Contemporary practices are still limited in the extent to which they incorporate different sources of uncertainty into model projections. Uncertainty arises from multiple sources: from uncertainty in the data used to initialize, parameterize, and evaluate models; from uncertainty in how adequately models represent reality; from differences in our scientific understanding of processes and how to represent them in models; from uncertainty in whether the model has been implemented correctly; and from uncertainty arising from simulated random events occurring in real-world processes (Stainforth et al. 2007a; Masson and Knutti 2011; Slingo and Palmer 2011). Yet Earth system models are currently so computationally demanding that only between 3 and 10 simulations per scenario were recommended for decadal forecasts and hindcasts to inform the Fifth Assessment Report of the Intergovernmental Panel on Climate Change (Meehl and Bony 2011). This is a very low number of replicates to characterize a distribution in something so dynamically rich as global climate. For example, Deser et al. (2012; see Daron and Stainforth 2013 for another example) estimated how many simulations were needed to detect anthropogenic changes in air temperature, precipitation, and sea level pressure predicted by a general circulation model with its between-run variations arising only from simulated random atmospheric and oceanic processes. They found that <10 simulations were insufficient to detect changes in precipitation and sea level pressure for most regions of Earth, even over multidecadal time windows, with only changes in surface air temperature being reliably detected for most regions of Earth with such few replicates. Yet this is just for one model, not even a full Earth system model, under one scenario, using one major source of variation (internal variability), and for a few global properties. Awareness of the need to understand the degree of replication required to capture internal variability is increasing and it is notable that some modeling groups conducted many more than 10 simulations per scenario for their phase 5 of the Coupled Model Intercomparison Project (CMIP5) simulations (Stainforth et al. 2005; World Climate Research Programme 2013).

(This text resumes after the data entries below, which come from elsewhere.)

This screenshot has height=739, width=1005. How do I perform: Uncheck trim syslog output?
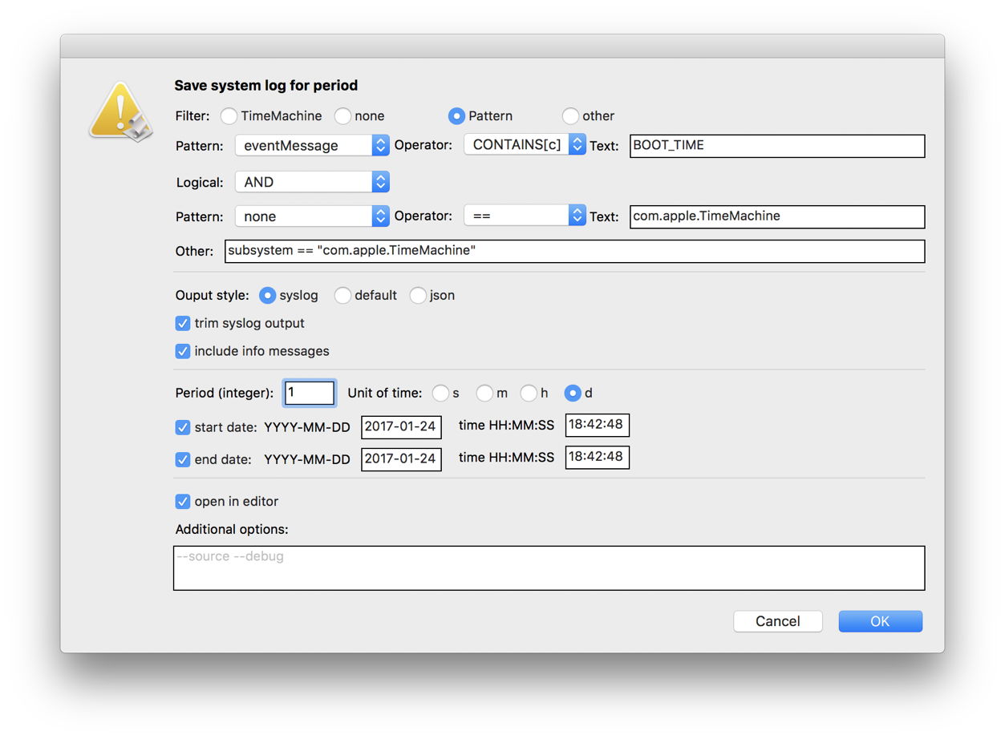[x=182, y=323]
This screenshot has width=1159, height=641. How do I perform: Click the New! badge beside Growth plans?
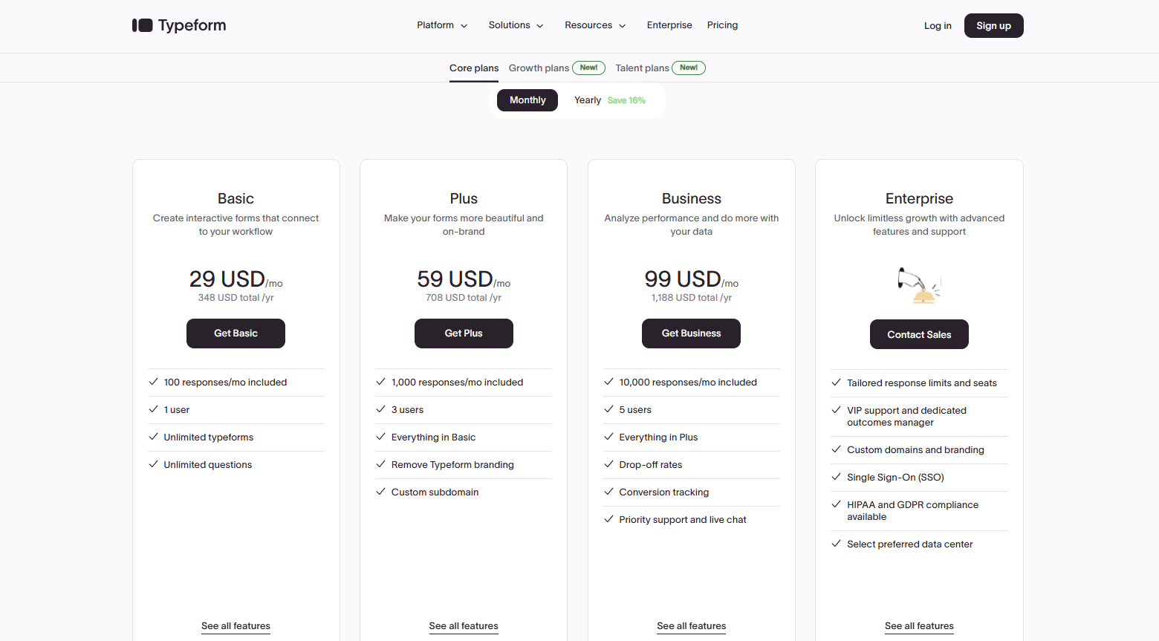point(588,68)
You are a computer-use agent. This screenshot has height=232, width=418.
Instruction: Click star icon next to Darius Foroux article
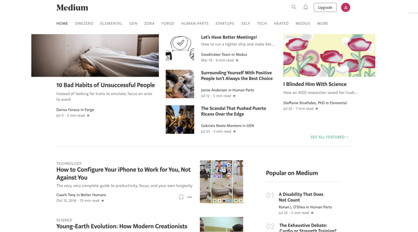coord(88,115)
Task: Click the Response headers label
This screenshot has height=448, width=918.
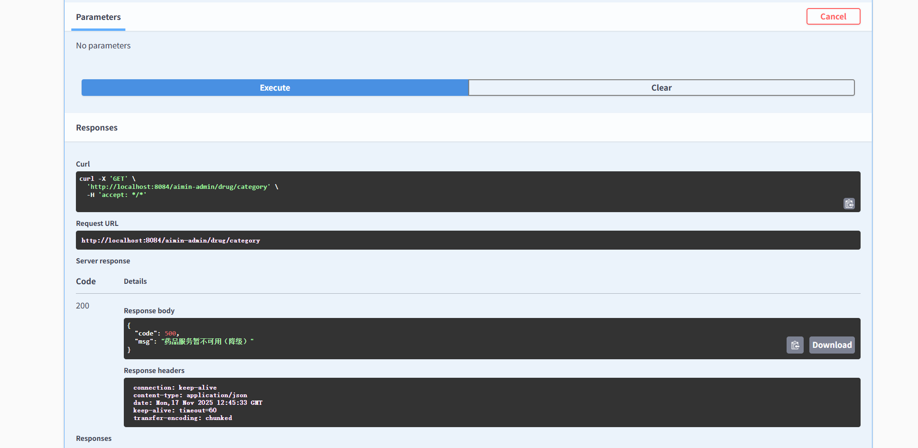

There have been significant efforts to incorporate parameter uncertainty into general circulation model projections to assess how it influences uncertainty (e.g., Murphy et al. 2004; Stainforth et al. 2005; Collins et al. 2006; Knight et al. 2007; Piani et al. 2007; Murphy et al. 2009; Fischer et al. 2011; Sanderson 2011; Rowlands et al. 2012; Sexton et al. 2012; Sexton and Murphy 2012). However, these have predominantly not been extended to other components of the Earth system (e.g., biological components), to full Earth system models, or to the functional forms assumed to represent particular Earth system processes (structural uncertainty; Slingo and Palmer 2011; Maslin and Austin 2012). Quantifying this additional uncertainty and reporting its consequences is being more commonly performed for components of Earth system models but it is yet unknown whether fully incorporating these, or the additional uncertainty of whether policy recommendations will be implemented when making future projections, will swamp any anticipated improvements in predictive precision from increasing the realism of existing components (Smith and Stern 2011; Palmer 2012).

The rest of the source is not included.